In beiden Fällen ist es anders gekommen: Seit 12. Juni 2015 gibt es in den USA die Netzneutralität, doch in Europa ist sie nur zwei Wochen später quasi gestorben. Es war ein seltsames Vorgehen des Ministerrats und eine ermüdende Sitzung, die Ende Juni die Situation hat kippen lassen. Die Einigung des EU-Parlaments vom April 2014 wurde vom Ministerrat wieder an den Start geschickt. Am Schluss war keine Zeit und keine Kraft mehr da, die Sache wieder umzudrehen, wie MEP Michel Raimon in seinem Sitzungsbericht beschreibt.
Telekoms und Kabelbetreiber vs. IT-Riesen
Wie kam es zu dieser EU-Entscheidung?
Die Bürgerrechtsplattform EDRi (European Digital Rights) hat dazu eine aufschlussreiche Infografik veröffentlicht.
Die wahren Fädenzieher im Hintergrund sind aber nicht EU-Gremien oder Regulierungsbehörden, sondern: Lobbyisten. Lobbyiert wurde und wird vor allem von großen Telekom- und Kabelnetzkonzernen, sowohl in den USA als auch in Österreich. Weil es in Europa aber keine IT-Riesen wie Facebook oder Google gibt, lautet die Logik des EU Ministerrats nun: Wir müssen unsere Telekomfirmen unterstützen, damit die in den Kampf mit den IT-Konzernen aus Übersee treten. Für den FM4 Netzpolitikexperten Erich Möchel ein kurzsichtiges und rückwärts gewandtes Konzept, denn:
"Ein modernes Europa braucht auch IT-, Internet- und Software-Konzerne. Doch das steht dann nicht mehr zur Debatte, denn da werden die Telekoms aufgerufen werden, selbst so etwas zu entwickeln. Dann probieren sie das selbe wieder, was seit 1995 nicht funktioniert hat. Nämlich mit eigenen Services den Internetfirmen entgegenzutreten."

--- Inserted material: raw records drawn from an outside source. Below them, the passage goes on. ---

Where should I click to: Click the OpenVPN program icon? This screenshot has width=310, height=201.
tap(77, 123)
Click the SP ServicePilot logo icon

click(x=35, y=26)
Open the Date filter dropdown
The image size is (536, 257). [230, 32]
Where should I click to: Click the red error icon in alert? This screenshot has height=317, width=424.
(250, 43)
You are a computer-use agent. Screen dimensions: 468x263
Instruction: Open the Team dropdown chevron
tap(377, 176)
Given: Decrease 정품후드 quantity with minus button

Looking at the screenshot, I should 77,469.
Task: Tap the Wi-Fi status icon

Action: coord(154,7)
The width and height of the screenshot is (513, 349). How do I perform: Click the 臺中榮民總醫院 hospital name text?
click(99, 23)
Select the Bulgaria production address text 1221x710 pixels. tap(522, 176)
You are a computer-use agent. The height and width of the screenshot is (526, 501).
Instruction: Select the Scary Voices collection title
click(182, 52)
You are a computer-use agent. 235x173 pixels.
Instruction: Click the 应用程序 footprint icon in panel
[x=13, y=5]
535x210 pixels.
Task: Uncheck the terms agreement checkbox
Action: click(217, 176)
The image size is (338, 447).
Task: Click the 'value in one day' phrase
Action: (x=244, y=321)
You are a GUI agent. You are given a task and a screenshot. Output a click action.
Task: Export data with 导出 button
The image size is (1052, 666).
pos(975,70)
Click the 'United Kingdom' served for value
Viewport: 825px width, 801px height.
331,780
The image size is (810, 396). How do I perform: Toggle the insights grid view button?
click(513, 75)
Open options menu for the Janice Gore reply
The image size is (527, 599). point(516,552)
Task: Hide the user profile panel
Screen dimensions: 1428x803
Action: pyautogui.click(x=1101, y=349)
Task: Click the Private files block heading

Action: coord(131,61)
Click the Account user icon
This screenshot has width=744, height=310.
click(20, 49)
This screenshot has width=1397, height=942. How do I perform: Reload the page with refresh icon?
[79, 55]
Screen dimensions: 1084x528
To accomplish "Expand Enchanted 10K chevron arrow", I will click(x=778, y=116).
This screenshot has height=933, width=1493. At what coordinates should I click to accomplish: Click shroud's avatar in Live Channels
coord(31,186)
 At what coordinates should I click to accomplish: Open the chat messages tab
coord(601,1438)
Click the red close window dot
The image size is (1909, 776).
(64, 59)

Der alte, abgezäunte Garten
Nachträglich betrachtet war in der Frühzeit des Netzes in den USA bereits jenes Szenario Realität, das durch den Verzicht auf Netzneutralität nun 20 Jahre später nach Europa kommen könnte: ein fragmentiertes Netz, das kaum oder gar nicht interoperabel ist und wo jeder Konzern individuelle, proprietäre Pakete schnürt. Remember Compuserve und AOL? In Europa kennen wir diese historischen Walled Gardens nur aus Erzählungen, die nie auch nur ansatzweise mit unserem bisherigen Verständnis des Internet in Verbindung kamen.
Doch das könnte anders werden, wenn nämlich große Telekom- und Kabelkonzerne künftig nicht mehr nur Internetprovider sind, sondern den Netzzugang mehr oder weniger nach Belieben gestalten können. In Österreich ist - aufgrund der Kleinheit des Landes und der verhältnismäßig einfachen infrastrukturellen Erschließung - die Situation bei Weitem nicht so drastisch wie in den USA, wo die Kabelriesen Time Warner Cable und Comcast eine sehr große Marktmacht haben (die jetzt durch die eingeführte Netzneutralität gebremst wird). Doch auch A1 und UPC in Österreich sind keine kleinen Firmen und teilen sich den Großteil des heimischen Marktes untereinander auf. Ein Umstieg auf kleine Provider ist zwar prinzipiell möglich, die meisten davon sind aber nur in lokal eingeschränkten Bereichen verfügbar.
Der österreichische Netzaktivist Thomas Lohninger mit einem ausführlichen Vortrag zu Netzneutralität (re:publica, Mai 2015).
Zweifelhafte Rettung der Telekoms
EU-Verordnung
Im Gegensatz zu einer Richtlinie, an die sich die Mitgliedsstaaten nur mehr oder weniger halten müssen, steht eine Verordnung über nationalen Verfassungen und ist verpflichtend.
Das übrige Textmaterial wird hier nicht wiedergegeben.